Purpose of the Study:

  • To elucidate the distinct cell types infected by KSHV within Kaposi Sarcoma tumors.
  • To identify novel cellular biomarkers associated with KSHV infection.
  • To analyze the impact of KSHV infection on tumor microenvironment and immune cell composition.

Main Methods:

  • Single cell RNA sequencing (scRNA-seq) was performed on 25 skin and blood samples from 16 KS patients.
  • Analysis focused on identifying KSHV-infected cell populations and characterizing their gene expression profiles.
  • Immune cell composition and T-cell receptor repertoire were also analyzed.

Main Results:

  • Two distinct populations of KSHV-infected cells were identified: CD34-negative proliferative endothelial cells and CD34-positive endothelial cells with diverse vascular markers.
  • Both infected cell populations expressed latent and lytic KSHV genes, with CD34+ cells showing higher K5 and lower K12 expression.
  • Novel biomarkers, including SCN9A, were identified in KSHV-infected cells.
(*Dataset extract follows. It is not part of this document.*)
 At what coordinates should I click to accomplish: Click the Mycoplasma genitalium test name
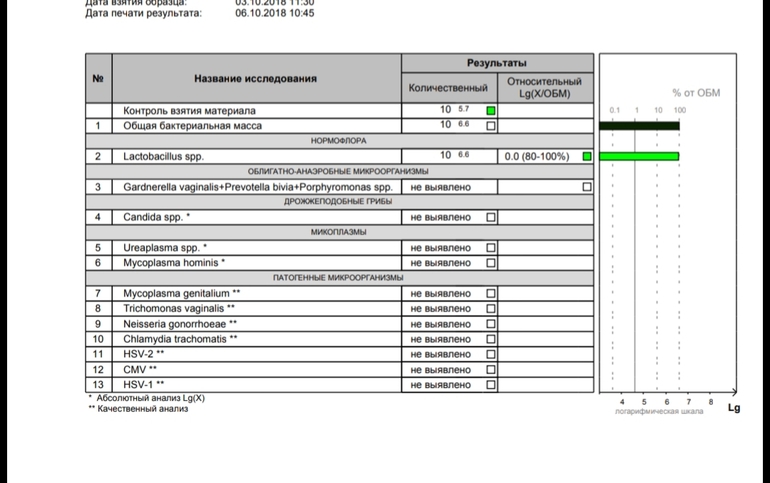pos(181,294)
KSHV-positive cells constituted <10% of tumor cells and inversely correlated with immune infiltration.
  • Expanded T-cell receptor clones were observed in KS tumors and blood, with varying magnitudes.

Conclusions:

  • Single-cell RNA sequencing is a feasible approach to dissect the cellular complexity of KS tumors.
  • The study identified distinct endothelial cell populations infected by KSHV, offering insights into tumor pathogenesis.
  • Novel biomarkers and cellular dynamics identified may serve as prognostic or predictive markers for KS treatment.